Vaidhyar, on Dhanvanthri methods, used 5 Chandra Pashanams, to make a lingam, called Somanatha Eeswara Pashana Lingam. Chandra pashanams are related to moon and the rays of moon will induce them to  have better medicinal effect. The lingam measured 6 inches in height.  Timiri is name of one of the Pashanams used to make this Lingam.

In the Tamil month of Thai's Arudhra star of 1379 A.D., the lingam's pradhishtai was carried out inside the Thimiri fort by Sringeri Mutt's 12th Sankarachariyar, Shri Vidhyaranya Swamigal. Since the lingam was made on both Agama and Siddha medicine rules, the Abhishega theertham served the purpose of curing diseases. Owing to the fame of lingam, the area which was known as Divakarayar Ellai, was renamed as Thimiri.

Later, when Arcot Namab invaded this area, the Vellore Fort was also captured. The Muslims plundered temples and other sacred places in this area. Kannika Parameswarar protected his rare and special pashana lingam from the invaders as follows. He smeared beeswax on the lingam, placed it inside a tortoise shaped shield made with special chemicals. The Lingam and the shield were placed within a triangular box that was created with geographic principles and hid it in the temple tank in the year 1454 A.D. The Royal medicine man rushed along with his group to the border of Kanchipuram to escape from being captured by the invaders. The Muslim soldiers, who heard about their escape from the spies, captured them and brought them to Sri Renukambhal temple at Aanaimalloor near Timiri. They were killed by letting an elephant step on them. At the time of being trampled by the elephant, Kannika Parameswarar swore on Lord Shiva that if at all he has another birth he will rescue the lingam and will reinstall it.

Speciality
Timiri Pashana lingam cannot be found anywhere else. It is not a mere lingam but one with special radiations that can travel great distances. The medicinal property of the water from sacred ablution of the pashana lingam grants the state of makaara in the heart, corrects heart's function, kidney diseases and grants several benefits in life. As the lingam is created using Timiri pashanam, it can sublime. Hence, water is trickled over it continuously to keep it cool. Those who consume this sacred water are blessed with physical and mental well-being.

→ **What you have to do**: Copy word for word the portion of the passage about the Timiri pashana lingam starting at "In the Tamil" and ending at "renamed as Thimiri.".

→ **Exercise data**:
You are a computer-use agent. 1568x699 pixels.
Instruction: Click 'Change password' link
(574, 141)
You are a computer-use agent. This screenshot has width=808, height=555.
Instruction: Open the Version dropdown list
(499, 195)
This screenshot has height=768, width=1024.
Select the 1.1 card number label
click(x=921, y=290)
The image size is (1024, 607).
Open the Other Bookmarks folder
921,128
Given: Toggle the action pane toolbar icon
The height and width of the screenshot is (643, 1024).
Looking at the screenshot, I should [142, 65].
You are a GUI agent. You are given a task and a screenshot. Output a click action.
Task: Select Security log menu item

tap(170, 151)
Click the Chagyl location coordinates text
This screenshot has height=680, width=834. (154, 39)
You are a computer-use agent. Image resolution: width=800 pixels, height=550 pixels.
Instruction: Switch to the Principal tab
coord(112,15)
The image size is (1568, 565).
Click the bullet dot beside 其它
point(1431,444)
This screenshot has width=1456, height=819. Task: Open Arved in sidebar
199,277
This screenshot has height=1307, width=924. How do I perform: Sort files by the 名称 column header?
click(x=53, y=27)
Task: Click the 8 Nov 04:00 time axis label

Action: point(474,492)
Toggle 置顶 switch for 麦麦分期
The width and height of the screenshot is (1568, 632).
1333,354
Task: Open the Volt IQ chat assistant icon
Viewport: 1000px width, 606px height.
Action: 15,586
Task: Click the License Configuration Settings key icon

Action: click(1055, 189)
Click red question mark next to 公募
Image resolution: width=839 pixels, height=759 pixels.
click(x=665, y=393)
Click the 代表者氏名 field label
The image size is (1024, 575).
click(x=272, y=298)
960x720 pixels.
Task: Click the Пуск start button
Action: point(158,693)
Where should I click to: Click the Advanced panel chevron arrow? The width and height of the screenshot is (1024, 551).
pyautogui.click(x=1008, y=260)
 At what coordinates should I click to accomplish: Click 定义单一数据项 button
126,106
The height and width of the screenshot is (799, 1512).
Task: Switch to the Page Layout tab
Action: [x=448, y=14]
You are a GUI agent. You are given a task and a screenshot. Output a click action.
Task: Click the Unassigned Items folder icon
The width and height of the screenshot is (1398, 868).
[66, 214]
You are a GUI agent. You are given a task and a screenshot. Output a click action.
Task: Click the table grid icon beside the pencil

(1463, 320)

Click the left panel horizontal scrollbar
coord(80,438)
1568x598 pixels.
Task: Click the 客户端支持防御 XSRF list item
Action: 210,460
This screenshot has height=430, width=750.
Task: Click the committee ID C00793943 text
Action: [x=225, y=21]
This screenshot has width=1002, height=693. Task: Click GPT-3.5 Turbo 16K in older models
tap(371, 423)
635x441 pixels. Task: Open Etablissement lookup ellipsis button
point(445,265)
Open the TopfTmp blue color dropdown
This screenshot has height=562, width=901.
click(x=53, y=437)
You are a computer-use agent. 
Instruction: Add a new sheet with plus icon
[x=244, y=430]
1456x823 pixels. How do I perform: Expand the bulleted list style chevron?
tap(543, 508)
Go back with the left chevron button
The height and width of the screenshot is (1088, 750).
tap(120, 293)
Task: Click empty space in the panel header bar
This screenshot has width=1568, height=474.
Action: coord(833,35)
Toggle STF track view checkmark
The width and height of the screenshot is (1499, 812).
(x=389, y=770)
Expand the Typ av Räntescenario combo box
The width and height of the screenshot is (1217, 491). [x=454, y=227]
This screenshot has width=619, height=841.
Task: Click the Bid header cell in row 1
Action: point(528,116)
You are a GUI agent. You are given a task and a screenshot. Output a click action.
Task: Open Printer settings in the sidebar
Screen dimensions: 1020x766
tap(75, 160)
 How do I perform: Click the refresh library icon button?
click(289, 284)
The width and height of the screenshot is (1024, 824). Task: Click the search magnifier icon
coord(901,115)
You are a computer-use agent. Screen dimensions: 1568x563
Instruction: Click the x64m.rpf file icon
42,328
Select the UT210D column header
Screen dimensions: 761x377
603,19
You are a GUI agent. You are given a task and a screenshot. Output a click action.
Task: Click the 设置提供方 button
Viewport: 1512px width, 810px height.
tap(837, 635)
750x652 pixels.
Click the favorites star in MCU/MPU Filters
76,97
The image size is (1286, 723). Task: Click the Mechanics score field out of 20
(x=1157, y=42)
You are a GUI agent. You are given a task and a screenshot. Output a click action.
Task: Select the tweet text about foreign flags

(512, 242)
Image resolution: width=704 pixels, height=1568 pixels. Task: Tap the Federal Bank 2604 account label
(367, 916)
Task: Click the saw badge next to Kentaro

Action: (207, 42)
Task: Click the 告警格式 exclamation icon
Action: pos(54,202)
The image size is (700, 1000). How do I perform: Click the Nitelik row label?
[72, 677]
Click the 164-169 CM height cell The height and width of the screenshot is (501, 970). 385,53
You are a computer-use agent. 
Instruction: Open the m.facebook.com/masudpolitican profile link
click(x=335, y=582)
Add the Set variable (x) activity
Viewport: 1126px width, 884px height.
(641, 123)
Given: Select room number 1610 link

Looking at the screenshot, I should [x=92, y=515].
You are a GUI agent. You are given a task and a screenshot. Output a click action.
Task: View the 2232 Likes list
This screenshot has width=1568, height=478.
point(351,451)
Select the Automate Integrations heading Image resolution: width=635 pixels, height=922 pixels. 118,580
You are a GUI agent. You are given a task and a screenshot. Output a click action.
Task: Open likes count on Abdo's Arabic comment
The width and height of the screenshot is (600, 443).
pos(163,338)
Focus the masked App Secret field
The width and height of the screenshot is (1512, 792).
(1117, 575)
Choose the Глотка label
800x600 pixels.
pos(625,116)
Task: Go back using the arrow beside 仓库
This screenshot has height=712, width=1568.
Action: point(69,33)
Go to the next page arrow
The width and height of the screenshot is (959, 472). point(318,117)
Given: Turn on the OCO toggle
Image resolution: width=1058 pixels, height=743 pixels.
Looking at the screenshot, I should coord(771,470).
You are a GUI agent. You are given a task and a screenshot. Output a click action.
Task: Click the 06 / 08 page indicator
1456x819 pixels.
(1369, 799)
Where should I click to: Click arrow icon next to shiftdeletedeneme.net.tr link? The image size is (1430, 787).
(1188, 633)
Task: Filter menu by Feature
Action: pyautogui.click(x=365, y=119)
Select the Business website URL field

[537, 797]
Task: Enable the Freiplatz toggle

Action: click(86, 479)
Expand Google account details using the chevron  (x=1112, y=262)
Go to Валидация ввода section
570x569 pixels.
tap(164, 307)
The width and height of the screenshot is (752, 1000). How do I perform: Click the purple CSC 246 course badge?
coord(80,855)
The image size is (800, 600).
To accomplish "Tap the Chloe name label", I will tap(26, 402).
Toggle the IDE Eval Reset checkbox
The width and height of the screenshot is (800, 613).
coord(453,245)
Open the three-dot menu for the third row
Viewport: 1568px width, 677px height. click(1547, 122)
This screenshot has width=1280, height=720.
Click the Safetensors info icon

→ **Task output**:
In the Tamil month of Thai's Arudhra star of 1379 A.D., the lingam's pradhishtai was carried out inside the Thimiri fort by Sringeri Mutt's 12th Sankarachariyar, Shri Vidhyaranya Swamigal. Since the lingam was made on both Agama and Siddha medicine rules, the Abhishega theertham served the purpose of curing diseases. Owing to the fame of lingam, the area which was known as Divakarayar Ellai, was renamed as Thimiri.